## The request
Copy out word for word the lines from the one containing "Image resolution: width=1568" through the last line, including both. Leave out the pictures.

## Records supplied

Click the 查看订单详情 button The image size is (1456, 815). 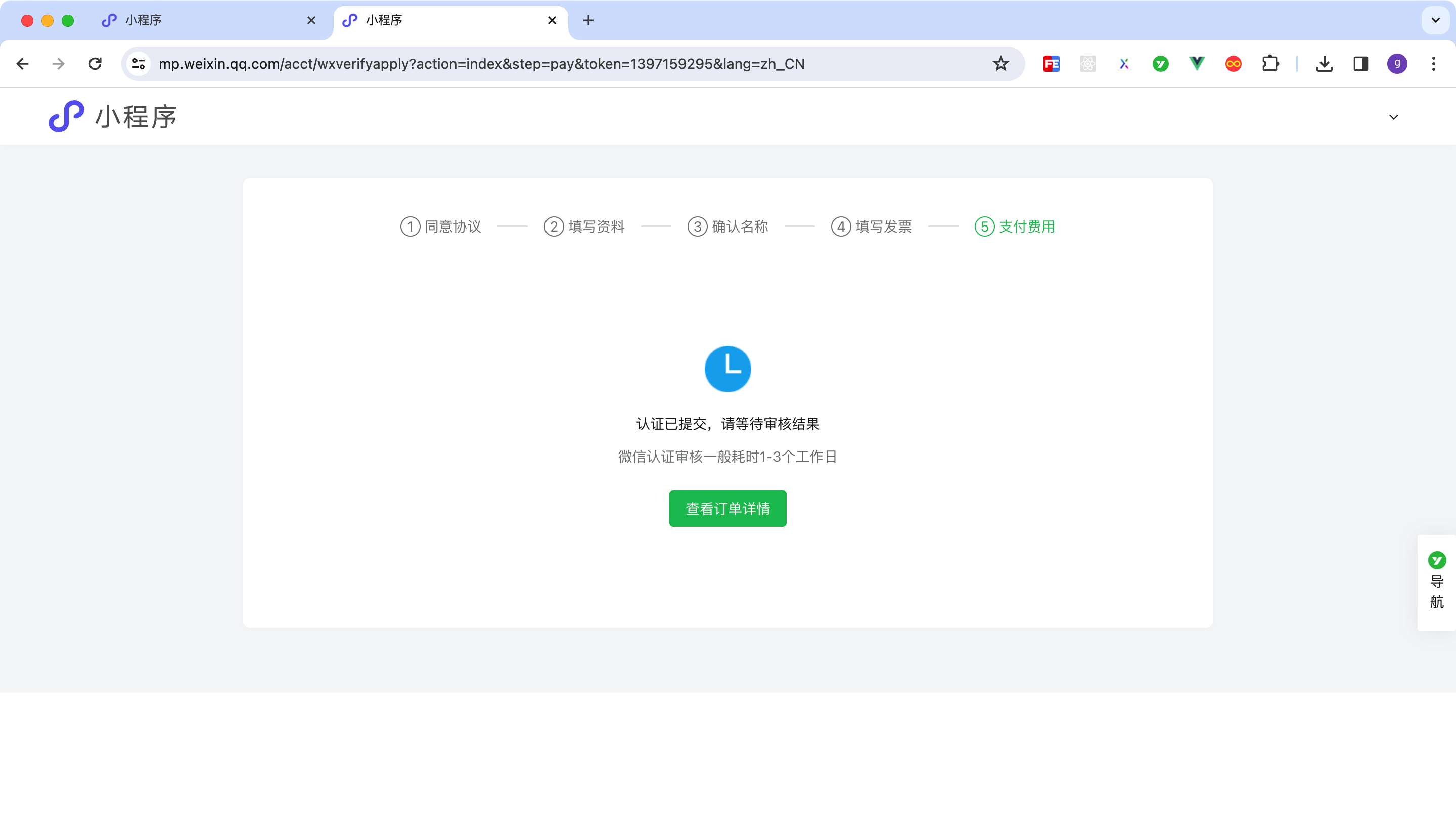coord(727,508)
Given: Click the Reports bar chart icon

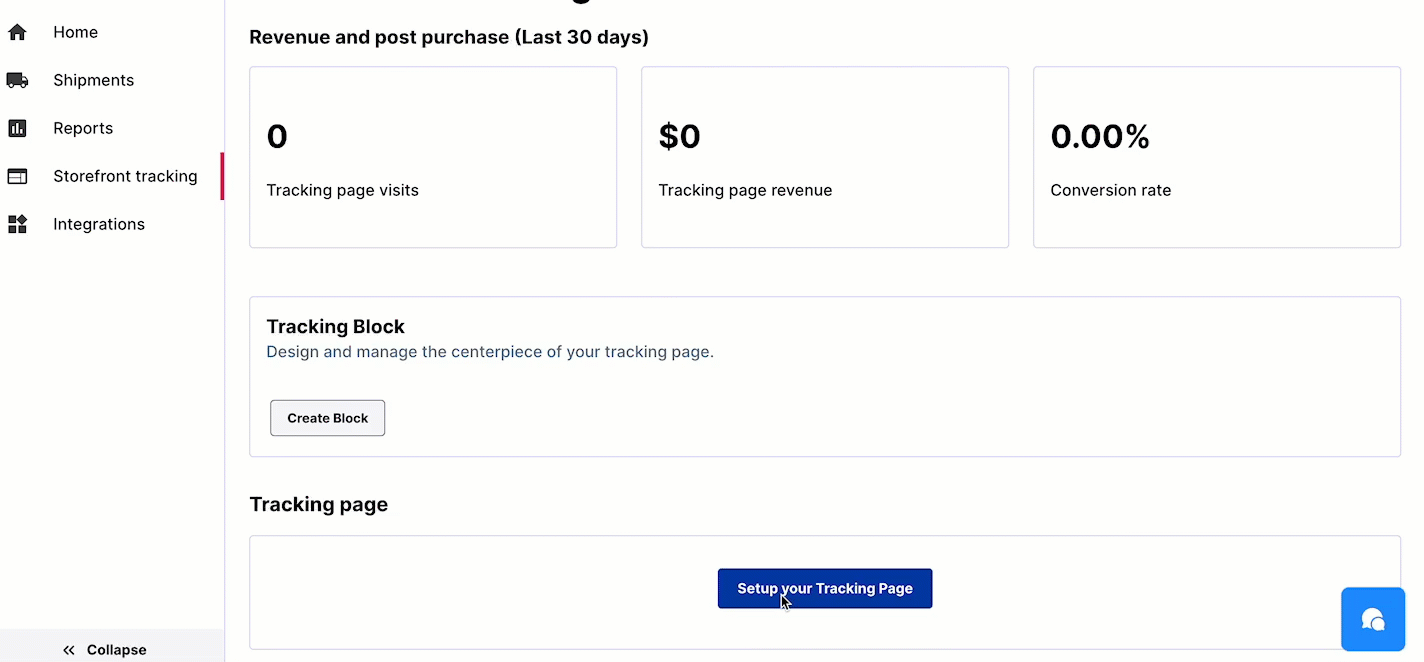Looking at the screenshot, I should pos(17,128).
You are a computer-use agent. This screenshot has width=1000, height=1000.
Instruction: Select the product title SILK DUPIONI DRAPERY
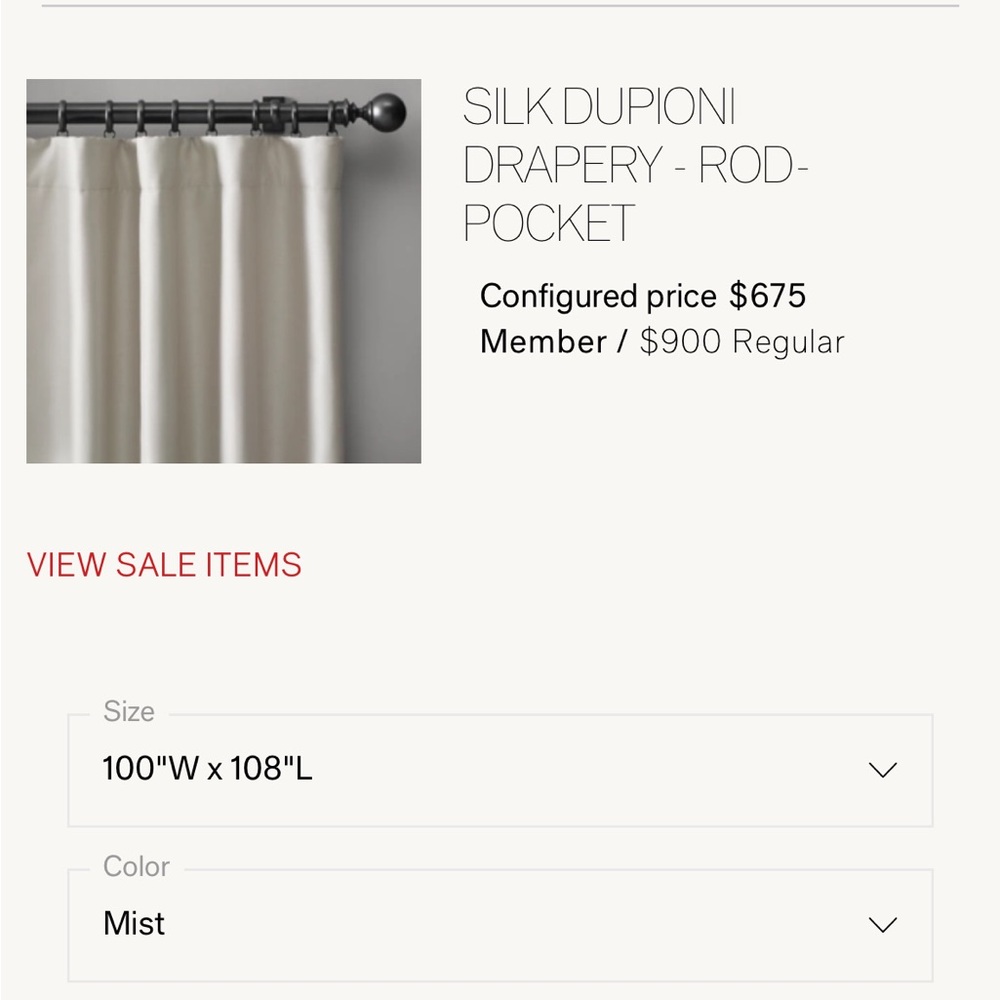[637, 165]
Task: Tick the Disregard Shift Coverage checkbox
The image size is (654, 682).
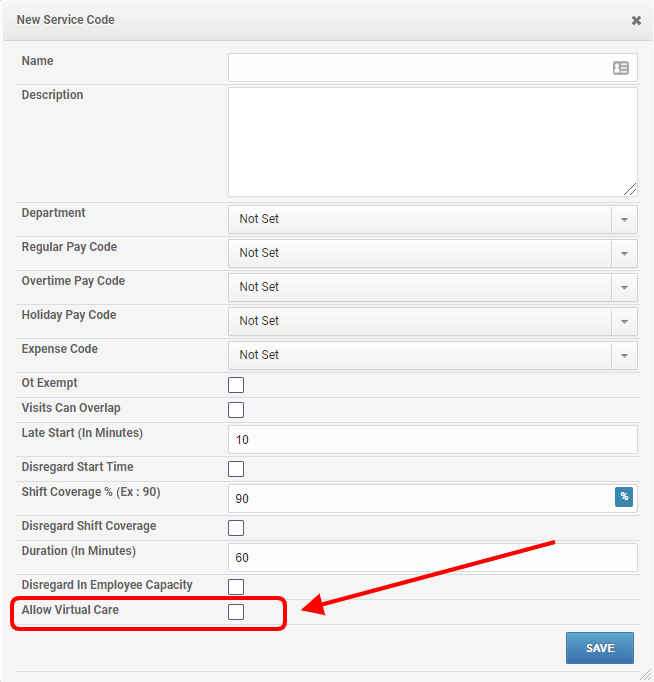Action: pos(236,528)

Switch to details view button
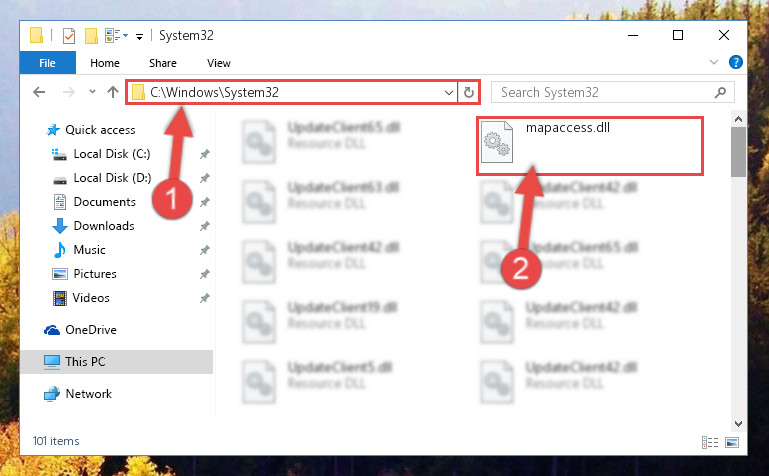click(710, 443)
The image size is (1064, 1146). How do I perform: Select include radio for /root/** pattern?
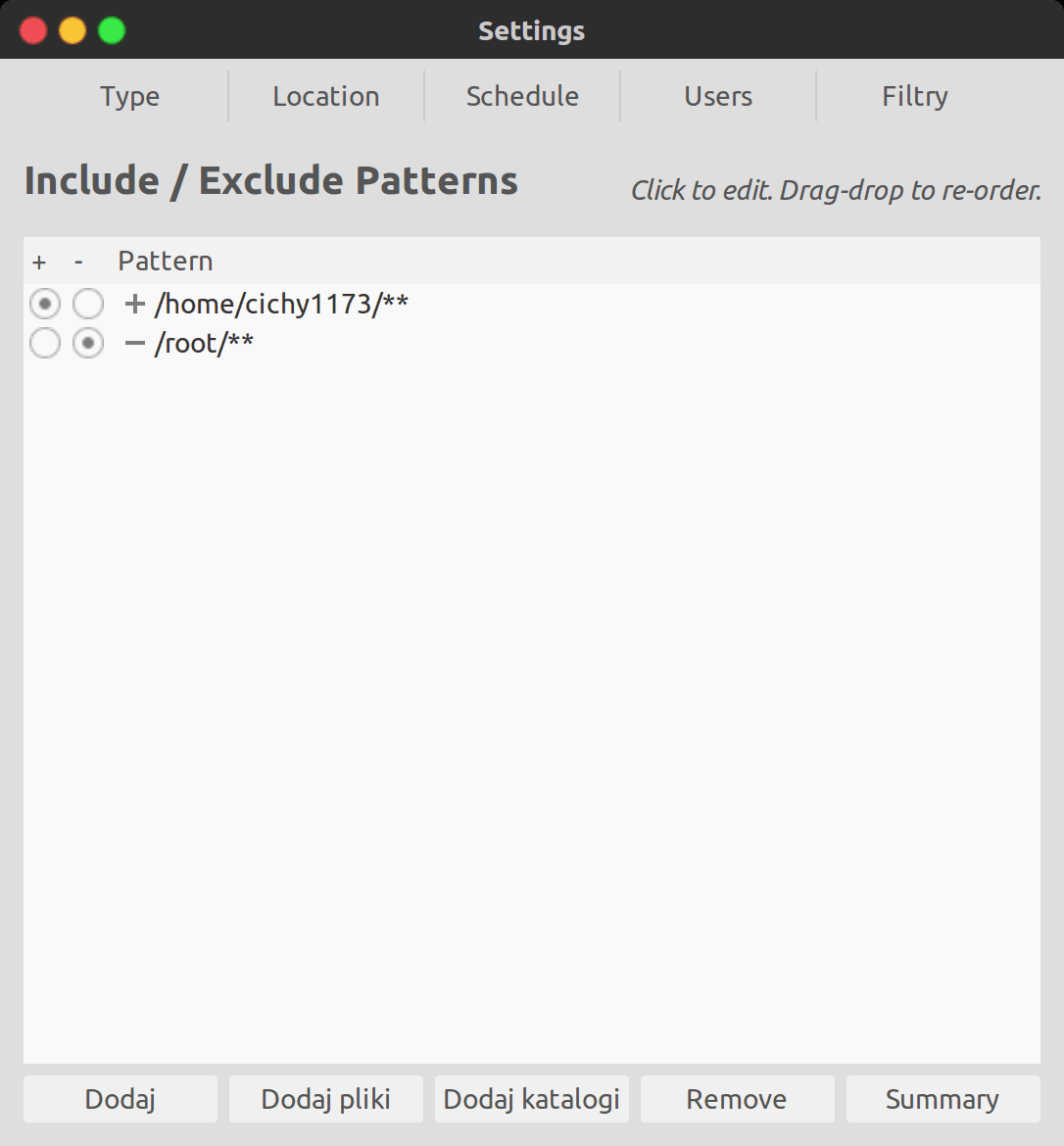45,344
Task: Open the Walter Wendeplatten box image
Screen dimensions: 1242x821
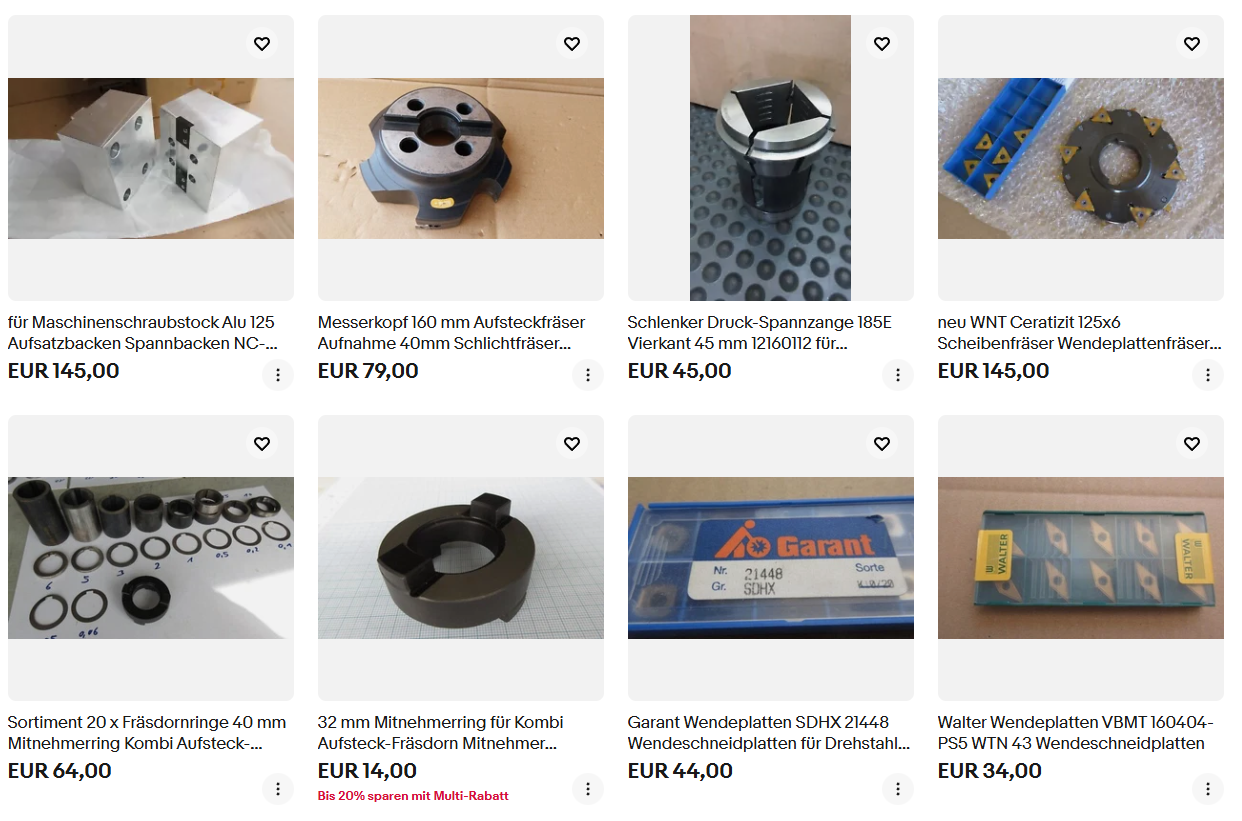Action: coord(1081,558)
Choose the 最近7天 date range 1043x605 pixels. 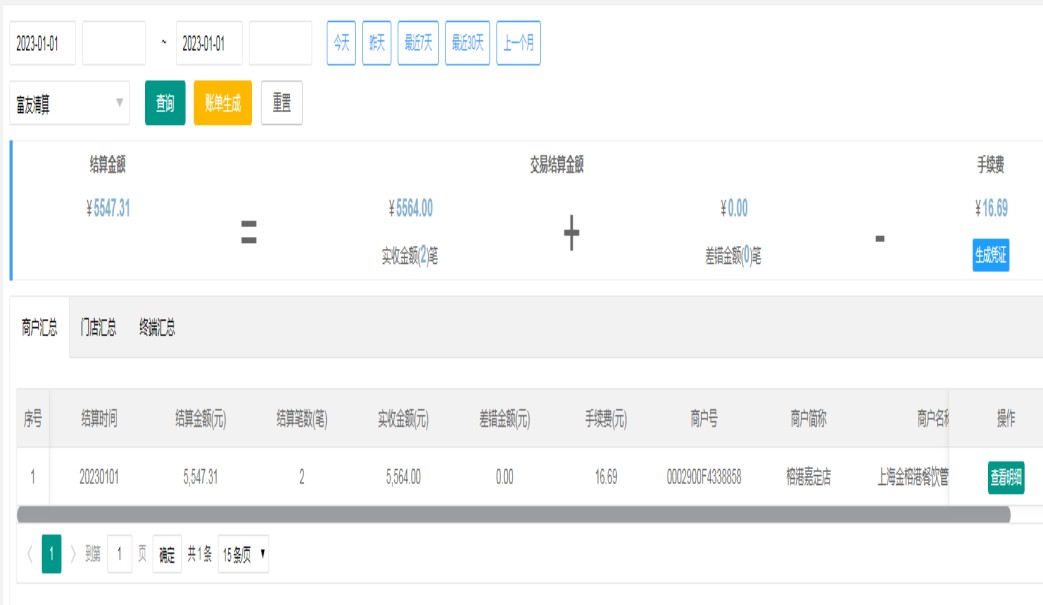418,43
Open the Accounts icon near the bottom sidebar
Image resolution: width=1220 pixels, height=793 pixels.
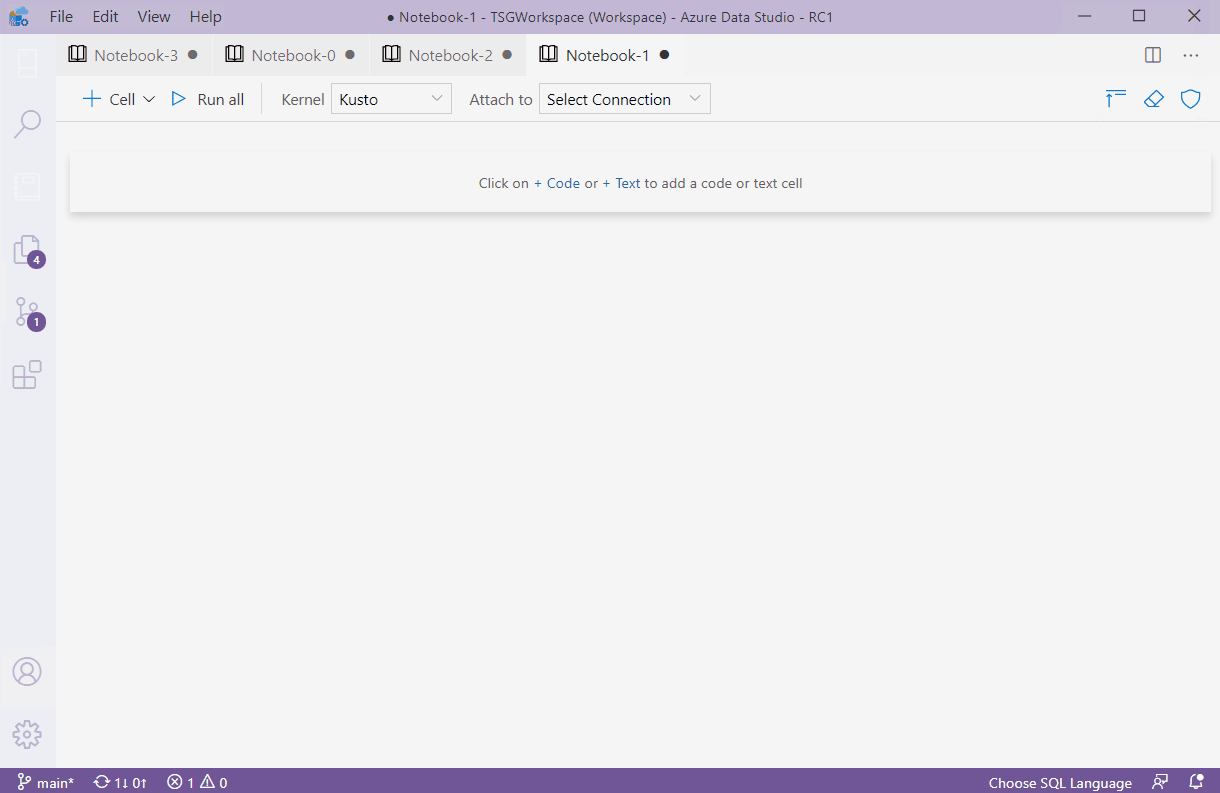(27, 671)
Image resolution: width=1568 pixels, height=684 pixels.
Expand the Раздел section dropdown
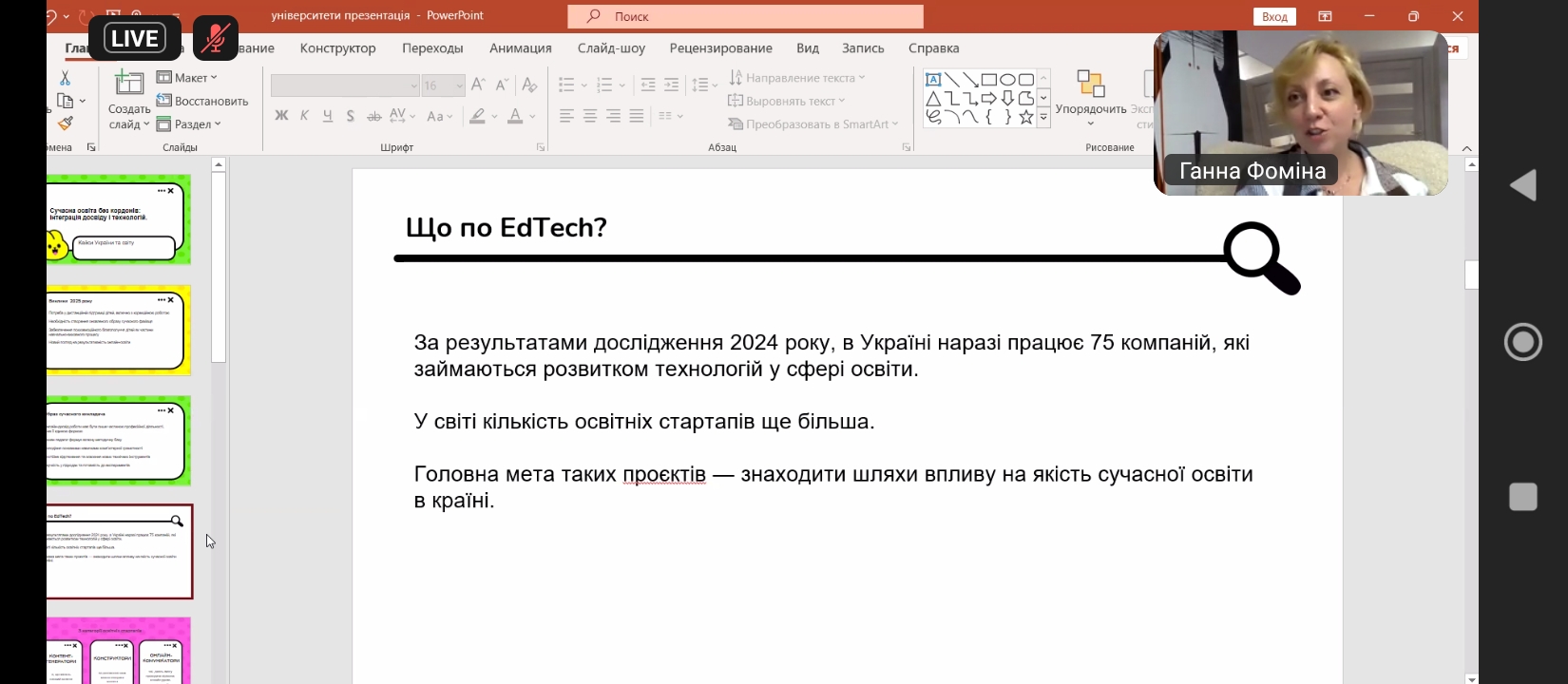pyautogui.click(x=189, y=124)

## Solved problem
Image resolution: width=1568 pixels, height=684 pixels.
Expand the Раздел section dropdown
pyautogui.click(x=189, y=124)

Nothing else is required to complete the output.